The measure is aimed at clearing the area known as "Mass and Cass," which has seen increasing drug use and homelessness. Under the rule, the city cannot remove a tent until people living there have been offered an alternative shelter space.
"I don't think that this is ultimately going to be the solution," Councilor Ruthzee Louijeune said before the vote. "But can it be part of what's getting us there? I believe so."
The ordinance was originally proposed by Mayor Michelle Wu. It bans people from setting up tents and tarps on public property. It also requires city workers to offer temporary storage for people's belongings before clearing an encampment.

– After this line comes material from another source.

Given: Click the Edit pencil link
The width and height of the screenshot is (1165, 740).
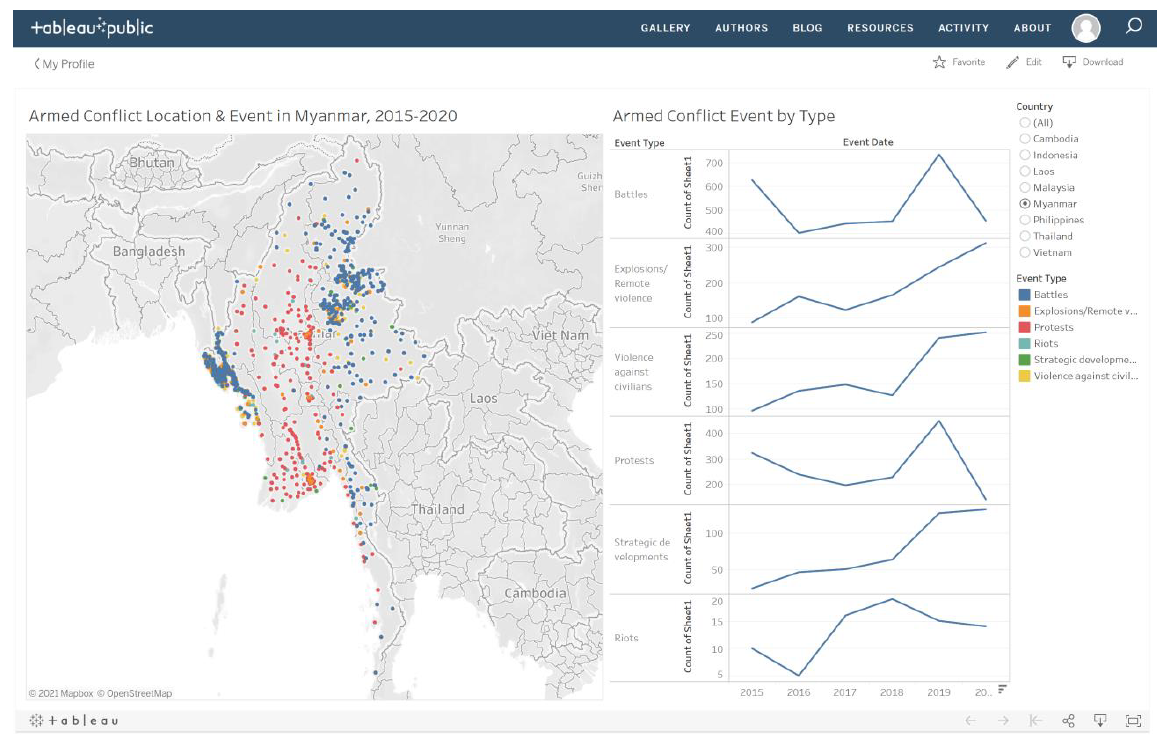Looking at the screenshot, I should [x=1022, y=61].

The version the council passed Wednesday eliminated a proposed $25 fee for violating the ordinance, mandates that the city perform a daily audit of available shelter space and requires the city to offer people transportation.
If shelters are full on any given day, tents would be allowed to stand.
Councilors voted 9-3 to pass the measure, with At-Large Councilor Julia Mejia voting "present." Councilors Ricardo Arroyo and Kendra Lara voted against it, saying involuntary displacement could cause more harm than good.
"The sweeps and clearing of encampments have failed in every single city that has attempted this," Arroyo said.
Dorchester Councilor Frank Baker blasted the ordinance from the other end of the ideological spectrum, arguing that people should be required to seek treatment before receiving housing.
"This is handcuffing us into housing-first," he said. "It has to be treatment first."
The American Civil Liberties Union sued Boston two years ago, after Acting Mayor Kim Janey ordered police to clear tents from the area around Massachusetts Avenue and Melnea Cass Boulevard. A Suffolk Superior Court judge later blocked the suit, allowing the removal to go forward.
In a statement after Wednesday's vote, ACLU of Massachusetts Executive Director Carol Rose said the group would monitor the city's new tent-removal operation.
"The ACLU will be watching to ensure that people’s rights are not violated in the execution and enforcement of this ordinance," Rose said.
There are currently about 52 tents and at least 85 people living in the area, a city spokesperson said Wednesday.
Mayor Wu is set to share more details about the city's removal plan on Thursday morning.
Correction: This story was corrected to show that the ACLU of Massachusetts sued the city of Boston under Acting Mayor Kim Janey, not Mayor Michelle Wu.